PROBLEM REQUIREMENTS => Rewrite all of the data below as a Markdown table with two columns, Row and Data line. Put each non-blank line in its own numbered row, and leave out the blank lines.

Item position entries

--- start ---

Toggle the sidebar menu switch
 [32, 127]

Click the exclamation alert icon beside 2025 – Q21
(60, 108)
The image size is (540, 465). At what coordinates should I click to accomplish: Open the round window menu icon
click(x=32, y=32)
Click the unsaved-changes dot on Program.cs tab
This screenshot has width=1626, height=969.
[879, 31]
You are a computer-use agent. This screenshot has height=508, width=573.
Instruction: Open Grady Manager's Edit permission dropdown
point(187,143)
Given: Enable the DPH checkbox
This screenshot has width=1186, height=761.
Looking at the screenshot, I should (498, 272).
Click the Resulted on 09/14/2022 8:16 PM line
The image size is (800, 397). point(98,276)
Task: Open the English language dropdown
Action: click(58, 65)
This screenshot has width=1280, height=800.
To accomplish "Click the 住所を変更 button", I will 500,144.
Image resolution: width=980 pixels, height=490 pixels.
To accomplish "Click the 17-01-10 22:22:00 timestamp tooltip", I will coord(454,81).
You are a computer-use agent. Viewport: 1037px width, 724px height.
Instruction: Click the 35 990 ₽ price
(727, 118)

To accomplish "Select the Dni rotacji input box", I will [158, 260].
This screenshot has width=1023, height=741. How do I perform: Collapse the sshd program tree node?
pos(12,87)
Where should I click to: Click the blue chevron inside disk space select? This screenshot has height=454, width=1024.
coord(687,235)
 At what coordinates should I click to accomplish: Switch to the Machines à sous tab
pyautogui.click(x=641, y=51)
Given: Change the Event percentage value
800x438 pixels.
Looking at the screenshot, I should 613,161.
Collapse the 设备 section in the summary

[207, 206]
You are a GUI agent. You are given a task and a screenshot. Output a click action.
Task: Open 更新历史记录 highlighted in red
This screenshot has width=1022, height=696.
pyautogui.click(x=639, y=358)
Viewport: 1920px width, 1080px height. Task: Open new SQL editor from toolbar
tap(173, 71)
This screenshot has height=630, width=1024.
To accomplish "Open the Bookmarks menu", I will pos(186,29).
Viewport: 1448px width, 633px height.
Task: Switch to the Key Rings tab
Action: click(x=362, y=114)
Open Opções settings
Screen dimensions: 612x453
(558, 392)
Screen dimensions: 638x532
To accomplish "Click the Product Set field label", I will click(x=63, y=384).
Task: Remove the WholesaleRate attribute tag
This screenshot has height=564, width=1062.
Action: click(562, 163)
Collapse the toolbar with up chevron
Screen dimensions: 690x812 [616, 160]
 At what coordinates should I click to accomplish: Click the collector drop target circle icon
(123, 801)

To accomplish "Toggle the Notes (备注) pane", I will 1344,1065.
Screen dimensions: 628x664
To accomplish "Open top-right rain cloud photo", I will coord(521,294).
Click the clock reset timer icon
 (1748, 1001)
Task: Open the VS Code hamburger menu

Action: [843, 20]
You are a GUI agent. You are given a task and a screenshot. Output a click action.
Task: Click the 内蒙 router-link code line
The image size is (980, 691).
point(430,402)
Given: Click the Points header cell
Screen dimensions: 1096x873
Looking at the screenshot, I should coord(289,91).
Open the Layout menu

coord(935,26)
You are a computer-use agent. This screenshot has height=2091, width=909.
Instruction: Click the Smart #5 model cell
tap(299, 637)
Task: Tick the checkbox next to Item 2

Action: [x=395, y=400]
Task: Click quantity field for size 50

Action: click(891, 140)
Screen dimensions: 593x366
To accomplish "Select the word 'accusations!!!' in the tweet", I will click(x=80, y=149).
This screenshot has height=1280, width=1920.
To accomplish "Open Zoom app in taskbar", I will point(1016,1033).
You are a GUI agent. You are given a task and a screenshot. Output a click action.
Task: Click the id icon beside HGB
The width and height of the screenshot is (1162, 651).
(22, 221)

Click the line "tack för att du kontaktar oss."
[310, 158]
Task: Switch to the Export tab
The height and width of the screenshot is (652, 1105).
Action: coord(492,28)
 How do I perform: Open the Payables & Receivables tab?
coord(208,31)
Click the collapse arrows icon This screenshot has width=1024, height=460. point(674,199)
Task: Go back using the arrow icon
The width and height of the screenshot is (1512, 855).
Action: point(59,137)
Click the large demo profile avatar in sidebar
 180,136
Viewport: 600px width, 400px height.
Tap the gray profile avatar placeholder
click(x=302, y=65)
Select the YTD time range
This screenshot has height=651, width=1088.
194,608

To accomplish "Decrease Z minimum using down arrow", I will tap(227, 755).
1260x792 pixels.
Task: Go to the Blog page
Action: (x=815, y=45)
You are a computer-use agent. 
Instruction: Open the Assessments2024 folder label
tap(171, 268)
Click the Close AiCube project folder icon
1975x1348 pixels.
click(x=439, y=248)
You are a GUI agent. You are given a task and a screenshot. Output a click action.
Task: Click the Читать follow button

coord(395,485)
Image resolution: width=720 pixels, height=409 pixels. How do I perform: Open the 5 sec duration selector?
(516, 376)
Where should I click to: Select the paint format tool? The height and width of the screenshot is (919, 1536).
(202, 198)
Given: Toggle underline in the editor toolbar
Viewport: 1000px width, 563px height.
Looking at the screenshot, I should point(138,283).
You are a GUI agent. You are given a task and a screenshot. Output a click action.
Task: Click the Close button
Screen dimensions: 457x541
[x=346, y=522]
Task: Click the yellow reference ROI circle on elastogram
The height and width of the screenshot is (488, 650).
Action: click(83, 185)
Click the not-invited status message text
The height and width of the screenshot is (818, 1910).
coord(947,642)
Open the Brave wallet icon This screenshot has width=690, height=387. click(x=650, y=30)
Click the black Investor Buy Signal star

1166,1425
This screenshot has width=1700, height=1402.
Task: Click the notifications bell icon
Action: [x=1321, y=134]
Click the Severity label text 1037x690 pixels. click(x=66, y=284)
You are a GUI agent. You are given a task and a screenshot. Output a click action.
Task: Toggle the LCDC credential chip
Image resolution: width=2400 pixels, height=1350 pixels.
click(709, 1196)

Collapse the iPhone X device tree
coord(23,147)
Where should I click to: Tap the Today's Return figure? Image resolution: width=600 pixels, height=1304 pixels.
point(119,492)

--- end ---

COMPLETE RESPONSE =>
| Row | Data line |
|---|---|
| 1 | Toggle the sidebar menu switch |
| 2 |  [32, 127] |
| 3 | Click the exclamation alert icon beside 2025 – Q21 |
| 4 | (60, 108) |
| 5 | The image size is (540, 465). At what coordinates should I click to accomplish: Open the round window menu icon |
| 6 | click(x=32, y=32) |
| 7 | Click the unsaved-changes dot on Program.cs tab |
| 8 | This screenshot has width=1626, height=969. |
| 9 | [879, 31] |
| 10 | You are a computer-use agent. This screenshot has height=508, width=573. |
| 11 | Instruction: Open Grady Manager's Edit permission dropdown |
| 12 | point(187,143) |
| 13 | Given: Enable the DPH checkbox |
| 14 | This screenshot has width=1186, height=761. |
| 15 | Looking at the screenshot, I should (498, 272). |
| 16 | Click the Resulted on 09/14/2022 8:16 PM line |
| 17 | The image size is (800, 397). point(98,276) |
| 18 | Task: Open the English language dropdown |
| 19 | Action: click(58, 65) |
| 20 | This screenshot has width=1280, height=800. |
| 21 | To accomplish "Click the 住所を変更 button", I will 500,144. |
| 22 | Image resolution: width=980 pixels, height=490 pixels. |
| 23 | To accomplish "Click the 17-01-10 22:22:00 timestamp tooltip", I will coord(454,81). |
| 24 | You are a computer-use agent. Viewport: 1037px width, 724px height. |
| 25 | Instruction: Click the 35 990 ₽ price |
| 26 | (727, 118) |
| 27 | To accomplish "Select the Dni rotacji input box", I will [158, 260]. |
| 28 | This screenshot has width=1023, height=741. How do I perform: Collapse the sshd program tree node? |
| 29 | pos(12,87) |
| 30 | Where should I click to: Click the blue chevron inside disk space select? This screenshot has height=454, width=1024. |
| 31 | coord(687,235) |
| 32 |  At what coordinates should I click to accomplish: Switch to the Machines à sous tab |
| 33 | pyautogui.click(x=641, y=51) |
| 34 | Given: Change the Event percentage value |
| 35 | 800x438 pixels. |
| 36 | Looking at the screenshot, I should 613,161. |
| 37 | Collapse the 设备 section in the summary |
| 38 | [207, 206] |
| 39 | You are a GUI agent. You are given a task and a screenshot. Output a click action. |
| 40 | Task: Open 更新历史记录 highlighted in red |
| 41 | This screenshot has width=1022, height=696. |
| 42 | pyautogui.click(x=639, y=358) |
| 43 | Viewport: 1920px width, 1080px height. Task: Open new SQL editor from toolbar |
| 44 | tap(173, 71) |
| 45 | This screenshot has height=630, width=1024. |
| 46 | To accomplish "Open the Bookmarks menu", I will pos(186,29). |
| 47 | Viewport: 1448px width, 633px height. |
| 48 | Task: Switch to the Key Rings tab |
| 49 | Action: click(x=362, y=114) |
| 50 | Open Opções settings |
| 51 | Screen dimensions: 612x453 |
| 52 | (558, 392) |
| 53 | Screen dimensions: 638x532 |
| 54 | To accomplish "Click the Product Set field label", I will click(x=63, y=384). |
| 55 | Task: Remove the WholesaleRate attribute tag |
| 56 | This screenshot has height=564, width=1062. |
| 57 | Action: click(562, 163) |
| 58 | Collapse the toolbar with up chevron |
| 59 | Screen dimensions: 690x812 [616, 160] |
| 60 |  At what coordinates should I click to accomplish: Click the collector drop target circle icon |
| 61 | (123, 801) |
| 62 | To accomplish "Toggle the Notes (备注) pane", I will 1344,1065. |
| 63 | Screen dimensions: 628x664 |
| 64 | To accomplish "Open top-right rain cloud photo", I will coord(521,294). |
| 65 | Click the clock reset timer icon |
| 66 |  (1748, 1001) |
| 67 | Task: Open the VS Code hamburger menu |
| 68 | Action: [843, 20] |
| 69 | You are a GUI agent. You are given a task and a screenshot. Output a click action. |
| 70 | Task: Click the 内蒙 router-link code line |
| 71 | The image size is (980, 691). |
| 72 | point(430,402) |
| 73 | Given: Click the Points header cell |
| 74 | Screen dimensions: 1096x873 |
| 75 | Looking at the screenshot, I should coord(289,91). |
| 76 | Open the Layout menu |
| 77 | coord(935,26) |
| 78 | You are a computer-use agent. This screenshot has height=2091, width=909. |
| 79 | Instruction: Click the Smart #5 model cell |
| 80 | tap(299, 637) |
| 81 | Task: Tick the checkbox next to Item 2 |
| 82 | Action: [x=395, y=400] |
| 83 | Task: Click quantity field for size 50 |
| 84 | Action: click(891, 140) |
| 85 | Screen dimensions: 593x366 |
| 86 | To accomplish "Select the word 'accusations!!!' in the tweet", I will click(x=80, y=149). |
| 87 | This screenshot has height=1280, width=1920. |
| 88 | To accomplish "Open Zoom app in taskbar", I will point(1016,1033). |
| 89 | You are a GUI agent. You are given a task and a screenshot. Output a click action. |
| 90 | Task: Click the id icon beside HGB |
| 91 | The width and height of the screenshot is (1162, 651). |
| 92 | (22, 221) |
| 93 | Click the line "tack för att du kontaktar oss." |
| 94 | [310, 158] |
| 95 | Task: Switch to the Export tab |
| 96 | The height and width of the screenshot is (652, 1105). |
| 97 | Action: coord(492,28) |
| 98 |  How do I perform: Open the Payables & Receivables tab? |
| 99 | coord(208,31) |
| 100 | Click the collapse arrows icon This screenshot has width=1024, height=460. point(674,199) |
| 101 | Task: Go back using the arrow icon |
| 102 | The width and height of the screenshot is (1512, 855). |
| 103 | Action: point(59,137) |
| 104 | Click the large demo profile avatar in sidebar |
| 105 |  180,136 |
| 106 | Viewport: 600px width, 400px height. |
| 107 | Tap the gray profile avatar placeholder |
| 108 | click(x=302, y=65) |
| 109 | Select the YTD time range |
| 110 | This screenshot has height=651, width=1088. |
| 111 | 194,608 |
| 112 | To accomplish "Decrease Z minimum using down arrow", I will tap(227, 755). |
| 113 | 1260x792 pixels. |
| 114 | Task: Go to the Blog page |
| 115 | Action: (x=815, y=45) |
| 116 | You are a computer-use agent.  |
| 117 | Instruction: Open the Assessments2024 folder label |
| 118 | tap(171, 268) |
| 119 | Click the Close AiCube project folder icon |
| 120 | 1975x1348 pixels. |
| 121 | click(x=439, y=248) |
| 122 | You are a GUI agent. You are given a task and a screenshot. Output a click action. |
| 123 | Task: Click the Читать follow button |
| 124 | coord(395,485) |
| 125 | Image resolution: width=720 pixels, height=409 pixels. How do I perform: Open the 5 sec duration selector? |
| 126 | (516, 376) |
| 127 | Where should I click to: Select the paint format tool? The height and width of the screenshot is (919, 1536). |
| 128 | (202, 198) |
| 129 | Given: Toggle underline in the editor toolbar |
| 130 | Viewport: 1000px width, 563px height. |
| 131 | Looking at the screenshot, I should point(138,283). |
| 132 | You are a GUI agent. You are given a task and a screenshot. Output a click action. |
| 133 | Task: Click the Close button |
| 134 | Screen dimensions: 457x541 |
| 135 | [x=346, y=522] |
| 136 | Task: Click the yellow reference ROI circle on elastogram |
| 137 | The height and width of the screenshot is (488, 650). |
| 138 | Action: click(83, 185) |
| 139 | Click the not-invited status message text |
| 140 | The height and width of the screenshot is (818, 1910). |
| 141 | coord(947,642) |
| 142 | Open the Brave wallet icon This screenshot has width=690, height=387. click(x=650, y=30) |
| 143 | Click the black Investor Buy Signal star |
| 144 | 1166,1425 |
| 145 | This screenshot has width=1700, height=1402. |
| 146 | Task: Click the notifications bell icon |
| 147 | Action: [x=1321, y=134] |
| 148 | Click the Severity label text 1037x690 pixels. click(x=66, y=284) |
| 149 | You are a GUI agent. You are given a task and a screenshot. Output a click action. |
| 150 | Task: Toggle the LCDC credential chip |
| 151 | Image resolution: width=2400 pixels, height=1350 pixels. |
| 152 | click(709, 1196) |
| 153 | Collapse the iPhone X device tree |
| 154 | coord(23,147) |
| 155 | Where should I click to: Tap the Today's Return figure? Image resolution: width=600 pixels, height=1304 pixels. |
| 156 | point(119,492) |